### [STUDY MATERIAL]
Segment Open

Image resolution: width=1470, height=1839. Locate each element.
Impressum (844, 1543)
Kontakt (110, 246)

Segment Closed
Segment Open

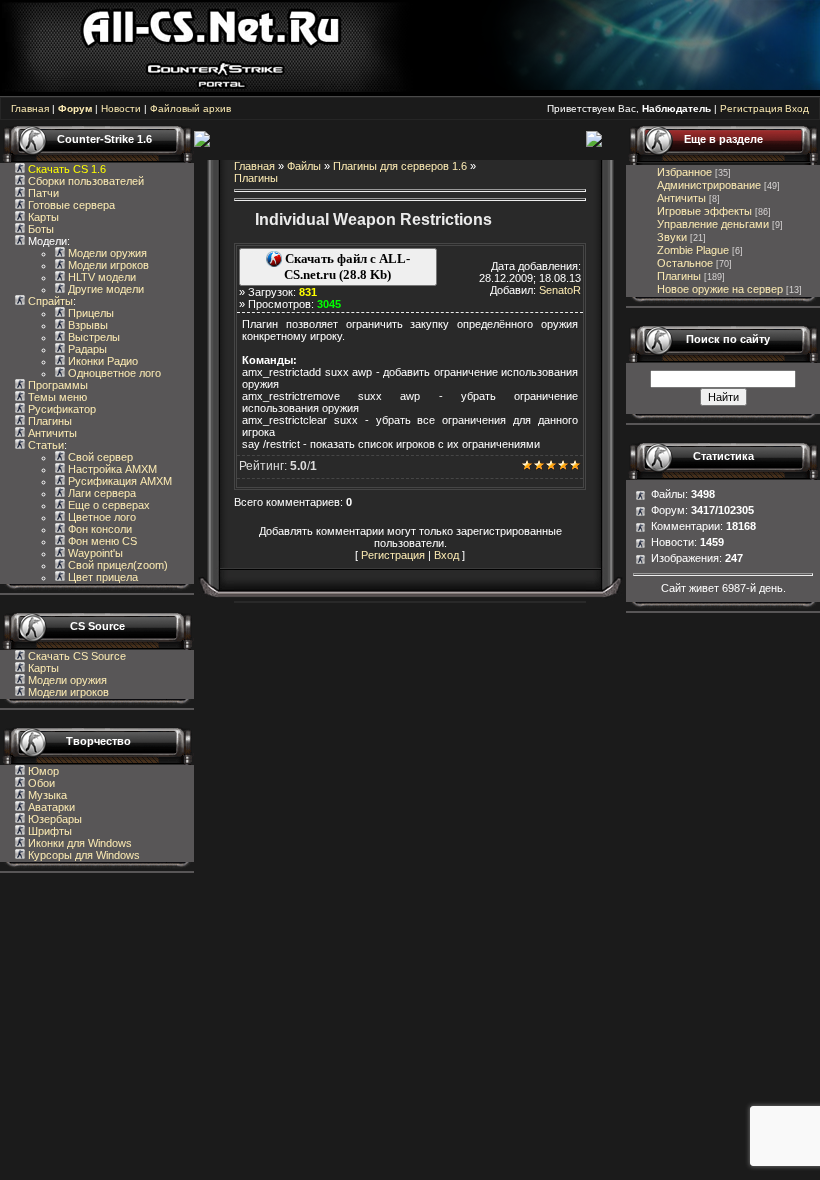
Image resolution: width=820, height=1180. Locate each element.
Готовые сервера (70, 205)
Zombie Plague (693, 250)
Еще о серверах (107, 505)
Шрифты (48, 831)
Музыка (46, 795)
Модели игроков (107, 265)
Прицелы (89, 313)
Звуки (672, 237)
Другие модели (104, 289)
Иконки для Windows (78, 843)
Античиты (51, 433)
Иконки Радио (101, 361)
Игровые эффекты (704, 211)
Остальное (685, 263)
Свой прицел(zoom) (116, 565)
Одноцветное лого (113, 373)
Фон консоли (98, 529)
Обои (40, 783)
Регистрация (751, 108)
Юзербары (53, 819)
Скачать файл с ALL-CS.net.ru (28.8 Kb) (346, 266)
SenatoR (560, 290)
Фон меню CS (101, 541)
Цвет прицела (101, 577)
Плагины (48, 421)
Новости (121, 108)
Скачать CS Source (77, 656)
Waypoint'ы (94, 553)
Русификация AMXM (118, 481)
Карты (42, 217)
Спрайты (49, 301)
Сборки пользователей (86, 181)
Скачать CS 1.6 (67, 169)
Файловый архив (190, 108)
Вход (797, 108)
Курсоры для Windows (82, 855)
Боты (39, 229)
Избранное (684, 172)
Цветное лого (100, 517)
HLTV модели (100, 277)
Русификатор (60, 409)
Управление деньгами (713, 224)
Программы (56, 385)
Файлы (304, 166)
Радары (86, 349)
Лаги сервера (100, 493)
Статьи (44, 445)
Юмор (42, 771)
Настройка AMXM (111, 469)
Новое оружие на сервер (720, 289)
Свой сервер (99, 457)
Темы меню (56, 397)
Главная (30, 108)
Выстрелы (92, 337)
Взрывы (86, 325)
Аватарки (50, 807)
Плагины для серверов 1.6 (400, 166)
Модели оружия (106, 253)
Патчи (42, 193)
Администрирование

Segment Closed
Segment Open

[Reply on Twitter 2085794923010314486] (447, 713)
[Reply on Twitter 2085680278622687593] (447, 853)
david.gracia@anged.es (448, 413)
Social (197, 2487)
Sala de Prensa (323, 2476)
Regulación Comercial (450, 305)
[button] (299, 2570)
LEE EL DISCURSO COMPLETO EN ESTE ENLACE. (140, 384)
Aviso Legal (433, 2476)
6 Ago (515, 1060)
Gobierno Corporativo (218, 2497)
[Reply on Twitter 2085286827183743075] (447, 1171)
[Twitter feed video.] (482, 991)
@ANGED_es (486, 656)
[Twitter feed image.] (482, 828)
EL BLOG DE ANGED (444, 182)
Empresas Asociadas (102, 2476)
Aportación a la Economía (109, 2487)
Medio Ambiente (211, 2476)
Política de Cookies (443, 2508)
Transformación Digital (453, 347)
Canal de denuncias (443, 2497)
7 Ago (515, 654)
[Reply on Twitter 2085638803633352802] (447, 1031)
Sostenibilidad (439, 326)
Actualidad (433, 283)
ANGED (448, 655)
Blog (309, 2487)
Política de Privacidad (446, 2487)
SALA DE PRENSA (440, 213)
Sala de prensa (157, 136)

Segment Closed

### [YOUR ASSIGNMENT]
Go through the listing above and return each line that includes the word "element".

### [YOUR RESPONSE]
Image resolution: width=1470, height=1839. Locate each element.
Image resolution: width=820, height=1180. Locate each element.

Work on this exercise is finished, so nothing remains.